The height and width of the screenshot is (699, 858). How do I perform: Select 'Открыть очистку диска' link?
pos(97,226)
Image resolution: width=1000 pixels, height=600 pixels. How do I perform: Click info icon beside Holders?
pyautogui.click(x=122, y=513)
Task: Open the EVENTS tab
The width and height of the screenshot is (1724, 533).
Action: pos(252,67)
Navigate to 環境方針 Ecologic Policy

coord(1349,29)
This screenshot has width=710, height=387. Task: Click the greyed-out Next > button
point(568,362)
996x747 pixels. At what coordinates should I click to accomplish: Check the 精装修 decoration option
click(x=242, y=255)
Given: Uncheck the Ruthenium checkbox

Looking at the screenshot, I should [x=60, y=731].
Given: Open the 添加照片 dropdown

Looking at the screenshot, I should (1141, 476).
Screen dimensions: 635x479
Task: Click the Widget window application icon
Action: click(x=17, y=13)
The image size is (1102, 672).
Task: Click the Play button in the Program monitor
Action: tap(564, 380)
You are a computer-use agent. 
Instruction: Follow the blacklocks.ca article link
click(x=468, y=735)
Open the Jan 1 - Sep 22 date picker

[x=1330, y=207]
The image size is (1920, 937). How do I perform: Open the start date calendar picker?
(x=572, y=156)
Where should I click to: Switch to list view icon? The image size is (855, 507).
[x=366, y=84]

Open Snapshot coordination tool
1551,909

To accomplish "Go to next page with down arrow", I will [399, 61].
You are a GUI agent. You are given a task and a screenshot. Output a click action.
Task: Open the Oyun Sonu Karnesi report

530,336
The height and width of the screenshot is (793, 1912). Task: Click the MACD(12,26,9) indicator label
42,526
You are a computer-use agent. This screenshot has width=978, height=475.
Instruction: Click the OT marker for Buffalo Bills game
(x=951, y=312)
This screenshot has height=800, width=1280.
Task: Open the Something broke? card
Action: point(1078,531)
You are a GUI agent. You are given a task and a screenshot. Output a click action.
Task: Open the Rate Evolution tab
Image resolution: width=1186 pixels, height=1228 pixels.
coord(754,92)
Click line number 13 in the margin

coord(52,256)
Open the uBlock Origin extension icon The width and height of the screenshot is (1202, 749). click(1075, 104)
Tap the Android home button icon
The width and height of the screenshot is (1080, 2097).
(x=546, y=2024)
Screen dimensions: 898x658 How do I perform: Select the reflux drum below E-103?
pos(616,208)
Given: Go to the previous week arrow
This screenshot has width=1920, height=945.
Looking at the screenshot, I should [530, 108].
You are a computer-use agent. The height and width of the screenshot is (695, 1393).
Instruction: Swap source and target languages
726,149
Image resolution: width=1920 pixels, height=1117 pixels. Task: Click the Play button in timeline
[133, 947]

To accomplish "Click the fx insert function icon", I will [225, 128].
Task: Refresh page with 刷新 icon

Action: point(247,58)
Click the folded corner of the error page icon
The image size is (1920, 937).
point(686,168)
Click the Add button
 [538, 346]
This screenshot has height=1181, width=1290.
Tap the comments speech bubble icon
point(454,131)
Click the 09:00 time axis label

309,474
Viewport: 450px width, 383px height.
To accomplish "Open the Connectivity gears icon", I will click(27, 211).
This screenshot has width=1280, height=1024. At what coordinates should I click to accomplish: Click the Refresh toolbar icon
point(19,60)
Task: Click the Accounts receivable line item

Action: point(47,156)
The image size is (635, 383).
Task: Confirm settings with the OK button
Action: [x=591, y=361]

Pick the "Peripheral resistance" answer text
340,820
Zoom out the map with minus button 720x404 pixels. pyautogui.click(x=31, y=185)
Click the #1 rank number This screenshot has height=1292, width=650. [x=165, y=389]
+---+
- [WORK REQUEST]:
Would you restate the material above word for word?

- [ANSWER TO THE EXERCISE]:
The height and width of the screenshot is (699, 858). How do I perform: Select 'Открыть очистку диска' link?
pos(97,226)
Image resolution: width=1000 pixels, height=600 pixels. How do I perform: Click info icon beside Holders?
pyautogui.click(x=122, y=513)
Task: Open the EVENTS tab
The width and height of the screenshot is (1724, 533).
Action: pos(252,67)
Navigate to 環境方針 Ecologic Policy

coord(1349,29)
This screenshot has width=710, height=387. Task: Click the greyed-out Next > button
point(568,362)
996x747 pixels. At what coordinates should I click to accomplish: Check the 精装修 decoration option
click(x=242, y=255)
Given: Uncheck the Ruthenium checkbox

Looking at the screenshot, I should [x=60, y=731].
Given: Open the 添加照片 dropdown

Looking at the screenshot, I should (1141, 476).
Screen dimensions: 635x479
Task: Click the Widget window application icon
Action: click(x=17, y=13)
The image size is (1102, 672).
Task: Click the Play button in the Program monitor
Action: tap(564, 380)
You are a computer-use agent. 
Instruction: Follow the blacklocks.ca article link
click(x=468, y=735)
Open the Jan 1 - Sep 22 date picker

[x=1330, y=207]
The image size is (1920, 937). How do I perform: Open the start date calendar picker?
(x=572, y=156)
Where should I click to: Switch to list view icon? The image size is (855, 507).
[x=366, y=84]

Open Snapshot coordination tool
1551,909

To accomplish "Go to next page with down arrow", I will [399, 61].
You are a GUI agent. You are given a task and a screenshot. Output a click action.
Task: Open the Oyun Sonu Karnesi report

530,336
The height and width of the screenshot is (793, 1912). Task: Click the MACD(12,26,9) indicator label
42,526
You are a computer-use agent. This screenshot has width=978, height=475.
Instruction: Click the OT marker for Buffalo Bills game
(x=951, y=312)
This screenshot has height=800, width=1280.
Task: Open the Something broke? card
Action: point(1078,531)
You are a GUI agent. You are given a task and a screenshot. Output a click action.
Task: Open the Rate Evolution tab
Image resolution: width=1186 pixels, height=1228 pixels.
coord(754,92)
Click line number 13 in the margin

coord(52,256)
Open the uBlock Origin extension icon The width and height of the screenshot is (1202, 749). click(1075, 104)
Tap the Android home button icon
The width and height of the screenshot is (1080, 2097).
(x=546, y=2024)
Screen dimensions: 898x658 How do I perform: Select the reflux drum below E-103?
pos(616,208)
Given: Go to the previous week arrow
This screenshot has width=1920, height=945.
Looking at the screenshot, I should [530, 108].
You are a computer-use agent. The height and width of the screenshot is (695, 1393).
Instruction: Swap source and target languages
726,149
Image resolution: width=1920 pixels, height=1117 pixels. Task: Click the Play button in timeline
[133, 947]

To accomplish "Click the fx insert function icon", I will [225, 128].
Task: Refresh page with 刷新 icon

Action: point(247,58)
Click the folded corner of the error page icon
The image size is (1920, 937).
point(686,168)
Click the Add button
 [538, 346]
This screenshot has height=1181, width=1290.
Tap the comments speech bubble icon
point(454,131)
Click the 09:00 time axis label

309,474
Viewport: 450px width, 383px height.
To accomplish "Open the Connectivity gears icon", I will click(27, 211).
This screenshot has width=1280, height=1024. At what coordinates should I click to accomplish: Click the Refresh toolbar icon
point(19,60)
Task: Click the Accounts receivable line item

Action: point(47,156)
The image size is (635, 383).
Task: Confirm settings with the OK button
Action: [x=591, y=361]

Pick the "Peripheral resistance" answer text
340,820
Zoom out the map with minus button 720x404 pixels. pyautogui.click(x=31, y=185)
Click the #1 rank number This screenshot has height=1292, width=650. [x=165, y=389]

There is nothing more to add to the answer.